Jacinto do Prado Coelho - edição anotada - Usa Jacinto do Prado Coelho(81)

Hoje, em um dos devaneios sem proposito


Hoje, em um dos devaneios sem proposito nem dignidade que constituem grande parte da substancia espiritual da minha vida, imaginei-me liberto para sempre da Rua dos Douradores, do patrão Vasques, do guarda-livros Moreira, dos empregados todos, do moço, do garoto e do gato. Senti em sonho a minha libertação, como se mares do Sul me houvessem offerecido ilhas maravilhosas por descobrir. Seria então o repouso, a arte conseguida, o cumprimento intellectual do meu ser.

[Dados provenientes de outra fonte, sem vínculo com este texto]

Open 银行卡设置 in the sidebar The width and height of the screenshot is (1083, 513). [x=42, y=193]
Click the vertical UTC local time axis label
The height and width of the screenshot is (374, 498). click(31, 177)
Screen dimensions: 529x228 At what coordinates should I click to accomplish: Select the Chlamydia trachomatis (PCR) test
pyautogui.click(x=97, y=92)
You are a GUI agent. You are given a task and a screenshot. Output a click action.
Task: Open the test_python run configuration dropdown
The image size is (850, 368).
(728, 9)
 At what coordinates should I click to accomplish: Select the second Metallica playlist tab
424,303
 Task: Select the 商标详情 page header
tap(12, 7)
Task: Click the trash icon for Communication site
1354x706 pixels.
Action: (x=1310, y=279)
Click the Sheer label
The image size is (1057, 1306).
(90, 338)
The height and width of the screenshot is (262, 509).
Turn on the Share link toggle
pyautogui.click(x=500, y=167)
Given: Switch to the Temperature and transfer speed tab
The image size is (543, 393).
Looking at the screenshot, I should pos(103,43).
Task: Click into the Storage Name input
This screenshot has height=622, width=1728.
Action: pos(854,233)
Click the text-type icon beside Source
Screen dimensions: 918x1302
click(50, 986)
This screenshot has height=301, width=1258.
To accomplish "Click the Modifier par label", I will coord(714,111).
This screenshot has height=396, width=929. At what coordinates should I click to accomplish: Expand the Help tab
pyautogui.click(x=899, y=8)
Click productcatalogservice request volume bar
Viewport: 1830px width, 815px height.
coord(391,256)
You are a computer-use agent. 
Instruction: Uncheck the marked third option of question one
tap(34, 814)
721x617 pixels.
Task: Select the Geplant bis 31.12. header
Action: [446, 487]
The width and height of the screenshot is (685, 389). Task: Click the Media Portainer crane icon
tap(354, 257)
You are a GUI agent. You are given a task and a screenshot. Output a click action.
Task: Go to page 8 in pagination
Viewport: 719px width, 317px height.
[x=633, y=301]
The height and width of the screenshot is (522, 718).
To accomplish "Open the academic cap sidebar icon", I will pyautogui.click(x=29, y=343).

Mas de repente, e no proprio imaginar, que fazia num café no feriado modesto do meio do dia, uma impressão de desagrado me assaltou o sonho: senti que teria pena. Sim, digo-o como se o dissesse circunstanciadamente: teria pena. O patrão Vasques, o guarda-livros Moreira, o caixa Borges, os bons rapazes todos, o garoto alegre que leva as cartas ao correio, o moço de todos os fretes, o gato meigo — tudo isso se tornou parte da minha vida; não poderia deixar tudo isso sem chorar, sem comprehender que, por mau que me parecesse, era parte de mim que ficava com elles todos, que o separar-me d'elles era uma metade e similhança da morte.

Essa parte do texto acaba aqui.